First request: pay cache-write price (~25% more than input).
Subsequent requests within the cache TTL (5 min or 1 hour): pay cached-read price = 10% of normal input.
Net savings appear after 2–3 reuses.
Batch API
Submit a JSONL file of up to 10,000 requests.
Get results within 24 hours (often much faster).
Pay 50% of standard pricing on input and output.
No real-time response — purely async.
When each saves more
Workload
Better lever
Why
Real-time chat with shared system prompt
Caching
Reuse pays off in 3 requests
Offline classification of 100k docs
Batch
50% off whole job, no SLA constraint
RAG with same retrieved chunks
Caching
Cache the chunks once
Eval suite on a model upgrade
Batch
Save 50% on a one-shot offline run
Long-context document Q&A (sync)
Caching
Document context cached across user questions
Nightly data enrichment pipeline
Batch
Async by definition
Can you stack them?
No — Batch API requests do not use cache. Pick the right lever for the workload. If you need sync latency, use caching. If async is acceptable, Batch usually wins because 50% off the entire request beats 90% off only the cached portion when the cached portion is small.
Can I use prompt caching and the Batch API at the same time?
No. Batch API requests do not benefit from prompt caching. For each workload, pick the lever that fits — caching for sync flows with repeated prefixes, Batch for async workloads with no real-time requirement.
How long does Claude's prompt cache last?

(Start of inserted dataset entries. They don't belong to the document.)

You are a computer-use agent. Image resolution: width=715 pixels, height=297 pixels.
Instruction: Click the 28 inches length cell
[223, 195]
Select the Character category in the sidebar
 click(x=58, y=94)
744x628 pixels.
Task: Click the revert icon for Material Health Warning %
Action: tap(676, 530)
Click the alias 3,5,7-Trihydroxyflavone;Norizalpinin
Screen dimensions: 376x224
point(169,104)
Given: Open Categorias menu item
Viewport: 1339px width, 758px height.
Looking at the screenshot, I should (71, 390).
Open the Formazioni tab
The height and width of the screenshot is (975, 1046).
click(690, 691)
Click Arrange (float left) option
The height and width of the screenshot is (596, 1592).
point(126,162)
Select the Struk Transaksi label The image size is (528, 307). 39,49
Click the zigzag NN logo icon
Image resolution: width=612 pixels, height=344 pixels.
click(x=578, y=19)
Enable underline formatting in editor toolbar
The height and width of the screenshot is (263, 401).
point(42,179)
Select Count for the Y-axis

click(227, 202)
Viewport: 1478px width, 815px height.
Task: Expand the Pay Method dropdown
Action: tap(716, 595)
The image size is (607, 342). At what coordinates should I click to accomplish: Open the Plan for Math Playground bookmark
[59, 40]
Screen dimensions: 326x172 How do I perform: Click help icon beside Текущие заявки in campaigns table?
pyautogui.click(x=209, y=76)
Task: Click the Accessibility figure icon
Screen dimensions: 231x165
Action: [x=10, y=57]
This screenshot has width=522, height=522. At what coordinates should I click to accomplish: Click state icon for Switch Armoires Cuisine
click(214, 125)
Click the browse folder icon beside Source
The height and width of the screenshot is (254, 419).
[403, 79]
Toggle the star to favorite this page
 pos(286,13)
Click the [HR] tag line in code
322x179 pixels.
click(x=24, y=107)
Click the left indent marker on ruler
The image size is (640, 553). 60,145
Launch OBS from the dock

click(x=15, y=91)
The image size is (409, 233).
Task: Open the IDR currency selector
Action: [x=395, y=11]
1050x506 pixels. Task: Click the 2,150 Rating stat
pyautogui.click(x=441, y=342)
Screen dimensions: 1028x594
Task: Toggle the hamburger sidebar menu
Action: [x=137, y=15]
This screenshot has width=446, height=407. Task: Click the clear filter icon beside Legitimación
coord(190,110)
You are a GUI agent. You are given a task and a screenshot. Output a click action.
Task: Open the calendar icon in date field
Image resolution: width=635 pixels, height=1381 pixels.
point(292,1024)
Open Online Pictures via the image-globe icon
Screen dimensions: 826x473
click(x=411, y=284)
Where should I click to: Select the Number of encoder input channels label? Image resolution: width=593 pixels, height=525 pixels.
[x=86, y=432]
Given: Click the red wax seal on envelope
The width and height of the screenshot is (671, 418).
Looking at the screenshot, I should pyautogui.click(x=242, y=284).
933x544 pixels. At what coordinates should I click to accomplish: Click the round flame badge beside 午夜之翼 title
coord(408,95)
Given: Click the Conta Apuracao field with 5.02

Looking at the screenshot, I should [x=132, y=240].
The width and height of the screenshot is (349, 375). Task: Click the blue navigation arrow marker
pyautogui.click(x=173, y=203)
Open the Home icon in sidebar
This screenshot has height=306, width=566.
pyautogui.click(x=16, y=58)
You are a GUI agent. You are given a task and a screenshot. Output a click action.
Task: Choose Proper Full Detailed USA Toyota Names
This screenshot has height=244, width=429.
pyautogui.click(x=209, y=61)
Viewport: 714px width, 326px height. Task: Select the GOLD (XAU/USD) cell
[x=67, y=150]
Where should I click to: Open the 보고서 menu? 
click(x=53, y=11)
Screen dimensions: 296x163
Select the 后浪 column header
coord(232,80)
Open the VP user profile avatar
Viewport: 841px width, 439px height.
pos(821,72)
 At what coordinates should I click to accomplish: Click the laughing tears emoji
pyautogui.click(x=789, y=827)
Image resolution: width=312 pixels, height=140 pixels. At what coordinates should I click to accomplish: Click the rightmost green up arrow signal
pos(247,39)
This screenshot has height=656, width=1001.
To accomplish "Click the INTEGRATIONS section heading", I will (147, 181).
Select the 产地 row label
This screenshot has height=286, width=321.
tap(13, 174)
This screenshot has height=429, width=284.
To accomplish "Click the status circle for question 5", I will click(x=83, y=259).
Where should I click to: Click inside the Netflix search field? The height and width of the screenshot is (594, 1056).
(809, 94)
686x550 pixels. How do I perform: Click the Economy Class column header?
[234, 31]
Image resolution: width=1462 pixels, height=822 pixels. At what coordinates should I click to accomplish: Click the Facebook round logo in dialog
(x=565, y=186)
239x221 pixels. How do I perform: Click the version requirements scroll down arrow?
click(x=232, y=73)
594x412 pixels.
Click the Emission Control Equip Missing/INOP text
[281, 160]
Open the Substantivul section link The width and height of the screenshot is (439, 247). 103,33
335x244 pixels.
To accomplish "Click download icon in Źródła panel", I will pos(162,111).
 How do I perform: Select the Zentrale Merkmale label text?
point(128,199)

Anthropic offers two TTLs: 5-minute (default, cheaper cache-write price) and 1-hour (~2× cache-write cost but lasts 12× longer). Pick 1-hour for slow-paced chat sessions; 5-minute for high-frequency workloads.
Is the Batch API really 50% off?
Yes. Both input and output tokens are charged at 50% of standard real-time pricing. The only constraint is async delivery — your results land within 24 hours (often within minutes for small batches).